**WHAT THE EXERCISE ASKS**
When copying the data, keep every line exactly the same.

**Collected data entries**
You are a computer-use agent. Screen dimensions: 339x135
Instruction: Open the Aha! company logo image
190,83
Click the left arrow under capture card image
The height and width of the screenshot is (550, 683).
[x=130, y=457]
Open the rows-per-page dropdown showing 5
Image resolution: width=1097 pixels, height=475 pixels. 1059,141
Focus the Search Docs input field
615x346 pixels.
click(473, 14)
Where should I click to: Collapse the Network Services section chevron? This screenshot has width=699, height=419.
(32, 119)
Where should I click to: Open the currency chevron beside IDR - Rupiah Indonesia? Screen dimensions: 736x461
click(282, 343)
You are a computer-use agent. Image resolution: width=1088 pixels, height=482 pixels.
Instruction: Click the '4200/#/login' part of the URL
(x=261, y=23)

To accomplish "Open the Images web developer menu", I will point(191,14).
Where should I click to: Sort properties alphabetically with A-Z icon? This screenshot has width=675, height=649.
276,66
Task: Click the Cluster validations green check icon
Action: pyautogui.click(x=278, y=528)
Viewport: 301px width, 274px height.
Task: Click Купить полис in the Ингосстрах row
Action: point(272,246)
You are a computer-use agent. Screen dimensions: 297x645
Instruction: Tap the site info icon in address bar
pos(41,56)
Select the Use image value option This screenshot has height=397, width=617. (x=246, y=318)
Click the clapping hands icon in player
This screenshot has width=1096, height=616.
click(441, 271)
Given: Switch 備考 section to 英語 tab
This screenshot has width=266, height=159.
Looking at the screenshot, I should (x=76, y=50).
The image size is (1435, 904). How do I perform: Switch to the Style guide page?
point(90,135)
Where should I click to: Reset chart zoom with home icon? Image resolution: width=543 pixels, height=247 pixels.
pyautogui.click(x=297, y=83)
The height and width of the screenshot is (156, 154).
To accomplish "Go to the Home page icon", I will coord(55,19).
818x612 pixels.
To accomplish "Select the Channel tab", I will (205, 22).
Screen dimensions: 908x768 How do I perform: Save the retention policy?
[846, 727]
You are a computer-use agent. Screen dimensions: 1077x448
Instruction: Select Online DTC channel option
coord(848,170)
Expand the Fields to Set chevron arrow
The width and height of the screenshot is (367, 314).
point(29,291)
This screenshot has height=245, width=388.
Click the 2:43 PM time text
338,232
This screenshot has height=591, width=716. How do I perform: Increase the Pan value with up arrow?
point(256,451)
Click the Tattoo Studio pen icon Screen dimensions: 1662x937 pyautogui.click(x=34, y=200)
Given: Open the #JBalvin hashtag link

**ANSWER SPACE**
You are a computer-use agent. Screen dimensions: 339x135
Instruction: Open the Aha! company logo image
190,83
Click the left arrow under capture card image
The height and width of the screenshot is (550, 683).
[x=130, y=457]
Open the rows-per-page dropdown showing 5
Image resolution: width=1097 pixels, height=475 pixels. 1059,141
Focus the Search Docs input field
615x346 pixels.
click(473, 14)
Where should I click to: Collapse the Network Services section chevron? This screenshot has width=699, height=419.
(32, 119)
Where should I click to: Open the currency chevron beside IDR - Rupiah Indonesia? Screen dimensions: 736x461
click(282, 343)
You are a computer-use agent. Image resolution: width=1088 pixels, height=482 pixels.
Instruction: Click the '4200/#/login' part of the URL
(x=261, y=23)

To accomplish "Open the Images web developer menu", I will point(191,14).
Where should I click to: Sort properties alphabetically with A-Z icon? This screenshot has width=675, height=649.
276,66
Task: Click the Cluster validations green check icon
Action: pyautogui.click(x=278, y=528)
Viewport: 301px width, 274px height.
Task: Click Купить полис in the Ингосстрах row
Action: point(272,246)
You are a computer-use agent. Screen dimensions: 297x645
Instruction: Tap the site info icon in address bar
pos(41,56)
Select the Use image value option This screenshot has height=397, width=617. (x=246, y=318)
Click the clapping hands icon in player
This screenshot has width=1096, height=616.
click(441, 271)
Given: Switch 備考 section to 英語 tab
This screenshot has width=266, height=159.
Looking at the screenshot, I should (x=76, y=50).
The image size is (1435, 904). How do I perform: Switch to the Style guide page?
point(90,135)
Where should I click to: Reset chart zoom with home icon? Image resolution: width=543 pixels, height=247 pixels.
pyautogui.click(x=297, y=83)
The height and width of the screenshot is (156, 154).
To accomplish "Go to the Home page icon", I will coord(55,19).
818x612 pixels.
To accomplish "Select the Channel tab", I will (205, 22).
Screen dimensions: 908x768 How do I perform: Save the retention policy?
[846, 727]
You are a computer-use agent. Screen dimensions: 1077x448
Instruction: Select Online DTC channel option
coord(848,170)
Expand the Fields to Set chevron arrow
The width and height of the screenshot is (367, 314).
point(29,291)
This screenshot has height=245, width=388.
Click the 2:43 PM time text
338,232
This screenshot has height=591, width=716. How do I perform: Increase the Pan value with up arrow?
point(256,451)
Click the Tattoo Studio pen icon Screen dimensions: 1662x937 pyautogui.click(x=34, y=200)
Given: Open the #JBalvin hashtag link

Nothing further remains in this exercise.